Parathyroid hormone receptors coupled to cyclic adenosine monophosphate formation in an established renal cell line.

We examined the relationship between PTH binding and stimulation of cAMP formation in a cell line derived from opossum kidney (OK). In the presence of isobutylmethylxanthine (1 mM) bovine PTH(1-34) [bPTH(1-34)] (244 nM) stimulated cAMP accumulation in confluent cultures up to 40-fold over basal; this response to PTH was stable for 35 passages. The concentration of bPTH(1-34) required to raise cell cAMP levels half-maximally was 5-12 nM. Binding of [125I]bPTH(1-34) to OK cells was saturable; Scatchard analysis of competitive binding data yielded a dissociation constant (KD) = 6 +/- 2 nM, with 1.0 pmol binding sites/mg cell protein. Under steady state binding conditions 89% of labeled PTH remained precipitable by 10% trichloroacetic acid, suggesting minimal metabolism of the hormone. The PTH antagonist (8Nle, 18Nle, 34Tyr)bPTH(3-34)amide competed for [125I]bPTH(1-34) binding sites and inhibited the action of bPTH(1-34) to raise cAMP levels.
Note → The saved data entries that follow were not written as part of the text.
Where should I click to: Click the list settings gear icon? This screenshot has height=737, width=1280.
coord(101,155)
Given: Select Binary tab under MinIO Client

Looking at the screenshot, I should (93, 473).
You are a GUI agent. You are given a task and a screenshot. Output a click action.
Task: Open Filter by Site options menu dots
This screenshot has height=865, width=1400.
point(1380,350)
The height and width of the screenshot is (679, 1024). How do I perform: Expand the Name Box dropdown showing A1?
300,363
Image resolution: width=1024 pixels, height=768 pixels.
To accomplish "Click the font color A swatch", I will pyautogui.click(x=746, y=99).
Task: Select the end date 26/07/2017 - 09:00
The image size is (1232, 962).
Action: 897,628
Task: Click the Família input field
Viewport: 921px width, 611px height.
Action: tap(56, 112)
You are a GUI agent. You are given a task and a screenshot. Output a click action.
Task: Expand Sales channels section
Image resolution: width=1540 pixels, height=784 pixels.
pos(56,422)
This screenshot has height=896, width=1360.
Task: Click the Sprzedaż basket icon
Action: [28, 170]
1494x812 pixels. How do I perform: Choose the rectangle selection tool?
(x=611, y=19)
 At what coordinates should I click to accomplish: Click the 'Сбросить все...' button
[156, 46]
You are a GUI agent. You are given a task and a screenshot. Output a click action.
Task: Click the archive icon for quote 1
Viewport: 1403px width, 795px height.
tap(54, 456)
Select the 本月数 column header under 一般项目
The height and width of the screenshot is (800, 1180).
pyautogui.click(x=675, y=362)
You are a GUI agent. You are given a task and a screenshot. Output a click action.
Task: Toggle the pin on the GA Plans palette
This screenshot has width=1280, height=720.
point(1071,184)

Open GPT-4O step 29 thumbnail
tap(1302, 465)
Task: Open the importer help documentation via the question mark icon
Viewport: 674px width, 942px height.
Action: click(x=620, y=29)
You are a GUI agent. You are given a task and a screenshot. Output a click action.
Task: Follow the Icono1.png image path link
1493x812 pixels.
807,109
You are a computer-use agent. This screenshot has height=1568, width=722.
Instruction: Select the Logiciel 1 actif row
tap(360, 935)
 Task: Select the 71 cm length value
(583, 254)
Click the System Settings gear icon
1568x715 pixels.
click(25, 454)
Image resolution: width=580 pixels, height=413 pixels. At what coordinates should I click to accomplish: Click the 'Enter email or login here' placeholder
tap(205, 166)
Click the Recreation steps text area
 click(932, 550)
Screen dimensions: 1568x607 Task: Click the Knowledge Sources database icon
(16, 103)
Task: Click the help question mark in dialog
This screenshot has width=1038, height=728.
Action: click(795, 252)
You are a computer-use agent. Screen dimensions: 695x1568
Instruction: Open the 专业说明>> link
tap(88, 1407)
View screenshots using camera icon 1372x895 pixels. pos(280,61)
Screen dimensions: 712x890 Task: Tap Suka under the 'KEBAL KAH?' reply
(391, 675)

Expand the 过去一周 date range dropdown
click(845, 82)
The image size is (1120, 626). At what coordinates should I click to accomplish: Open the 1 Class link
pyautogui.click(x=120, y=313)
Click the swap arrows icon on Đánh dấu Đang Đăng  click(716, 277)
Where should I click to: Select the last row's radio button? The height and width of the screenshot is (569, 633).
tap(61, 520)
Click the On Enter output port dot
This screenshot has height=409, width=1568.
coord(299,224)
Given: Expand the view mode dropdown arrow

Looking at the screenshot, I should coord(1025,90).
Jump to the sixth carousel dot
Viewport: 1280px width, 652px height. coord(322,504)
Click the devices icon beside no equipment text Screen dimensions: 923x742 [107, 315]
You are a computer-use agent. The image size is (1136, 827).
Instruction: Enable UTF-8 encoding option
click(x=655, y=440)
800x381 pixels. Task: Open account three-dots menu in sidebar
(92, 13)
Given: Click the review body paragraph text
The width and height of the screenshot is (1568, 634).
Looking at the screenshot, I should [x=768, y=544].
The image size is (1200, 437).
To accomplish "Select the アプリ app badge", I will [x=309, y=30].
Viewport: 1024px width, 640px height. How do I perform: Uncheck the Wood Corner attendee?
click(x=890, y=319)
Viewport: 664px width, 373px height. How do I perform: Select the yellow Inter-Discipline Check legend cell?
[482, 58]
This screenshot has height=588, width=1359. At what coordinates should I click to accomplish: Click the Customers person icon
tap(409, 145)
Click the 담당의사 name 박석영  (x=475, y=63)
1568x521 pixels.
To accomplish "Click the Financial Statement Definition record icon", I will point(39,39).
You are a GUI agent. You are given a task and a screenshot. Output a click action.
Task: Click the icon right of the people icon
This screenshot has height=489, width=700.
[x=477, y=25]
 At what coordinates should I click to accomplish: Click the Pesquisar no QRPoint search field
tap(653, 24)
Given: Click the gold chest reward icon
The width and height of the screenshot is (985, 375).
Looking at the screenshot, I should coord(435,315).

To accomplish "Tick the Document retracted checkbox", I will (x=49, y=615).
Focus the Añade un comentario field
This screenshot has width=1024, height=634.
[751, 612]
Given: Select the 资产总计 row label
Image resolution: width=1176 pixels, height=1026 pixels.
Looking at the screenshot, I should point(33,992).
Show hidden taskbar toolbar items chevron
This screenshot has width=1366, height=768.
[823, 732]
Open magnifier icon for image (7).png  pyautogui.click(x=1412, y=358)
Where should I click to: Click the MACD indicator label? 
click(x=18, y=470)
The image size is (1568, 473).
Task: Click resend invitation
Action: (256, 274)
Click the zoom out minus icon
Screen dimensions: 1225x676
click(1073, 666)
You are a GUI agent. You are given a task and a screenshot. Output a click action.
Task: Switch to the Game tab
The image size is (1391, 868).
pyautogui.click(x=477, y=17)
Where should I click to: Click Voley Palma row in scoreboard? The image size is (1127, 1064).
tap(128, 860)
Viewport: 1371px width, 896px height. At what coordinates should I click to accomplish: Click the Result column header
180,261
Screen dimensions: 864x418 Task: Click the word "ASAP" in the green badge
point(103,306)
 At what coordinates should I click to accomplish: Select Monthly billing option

The intact PTH molecule, bPTH(1-84), and the weak agonist hPTH(1-34) synthesized by Brewer were both less potent than bPTH(1-34) (6 times and 30 times, respectively) with regard to binding and cAMP production. Calcitonin and arginine vasopressin did not bind to PTH receptors but raised cAMP levels in OK cell cultures 3- and 10-fold, respectively; neither glucagon nor ACTH(1-24) influenced PTH binding of cAMP in OK cells. Varying the extracellular calcium concentration in the medium bathing cells did not influence basal or PTH-stimulated cAMP generation. These data suggest that PTH receptors in OK cells are of high affinity, are selective for PTH, and are coupled to adenylate cyclase. This established epithelial cell line provides a model in which to study the mechanism of action of PTH in the kidney.